According to www.USA.gov website, “Independence Day honors the birthday of the United States of America and the signing of the Declaration of Independence on July 4, 1776. It’s a day of picnics and patriotic parades, a night of concerts and fireworks, and a reason to fly the American flag” (USA.gov. 2008). Over the years growing up in Michigan, Independence Day meant going out to a picnic all day at Kensington Park and enjoying friends, neighbors, and family. Then the best part would be going to downtown Detroit and watching the fireworks. Even though I knew what I was celebrating, I never really took in the full meaning of what it symbolized. To me, just a fun celebration of freedom is what it used to be, but its meaning has deepened over the years.
I first think of a 31-year old Army soldier from Naples who died in a helicopter crash in southern Afghanistan. SSG Marc Scialdo was a Black Hawk crew-chief with the 603rd Aviation Support Battalion serving his second tour of duty. Here was a young man who chose to fight for the independence of others. His ultimate sacrifice has changed my mind about what Independence Day means.
Another Naples resident who has changed my mind about fun-in-the-sun Independence Day is my friend Harold Leavitt. Harold entered into the Army Air Corps at age 21 and served our country from 1941-1946. He served with the 20th Air Force, 313th Bomb Wing, 505th Bomb Group in the Pacific Theater and was captured in Tokyo and ended his war service as a POW in Japanese custody. Harold shared with me how his faith in God and in his country saved him at the lowest point of his life.
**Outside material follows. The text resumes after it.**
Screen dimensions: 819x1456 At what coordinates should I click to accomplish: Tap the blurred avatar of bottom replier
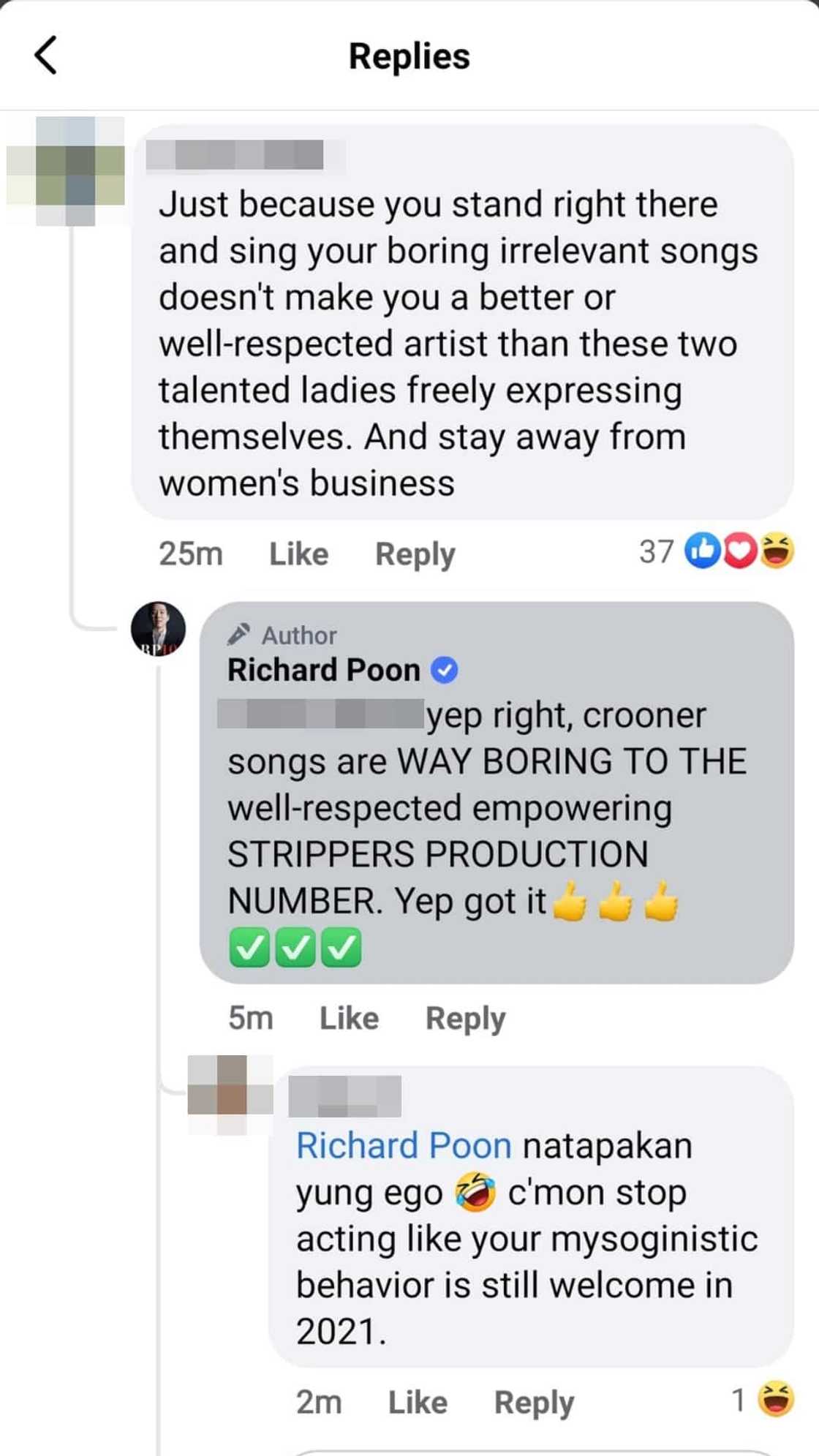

These two men have changed my opinion on how I will celebrate IndependenceDay. Marc who was so young gave his life to help another country’s independence and Harold, who had fought a war many years ago to help a country keep their independence symbolizes exactly what it means to appreciate the freedom our country has had since 1776.
As John Hancock (1st Signer of the Declaration of Independence) reminds us: “Resistance to tyranny becomes the Christian and social duty of each individual…Continue steadfast and, with a proper sense of your dependence on God, nobly defend those rights which heaven gave, and no man ought to take from us.”
This is what the Fourth of July means to me today!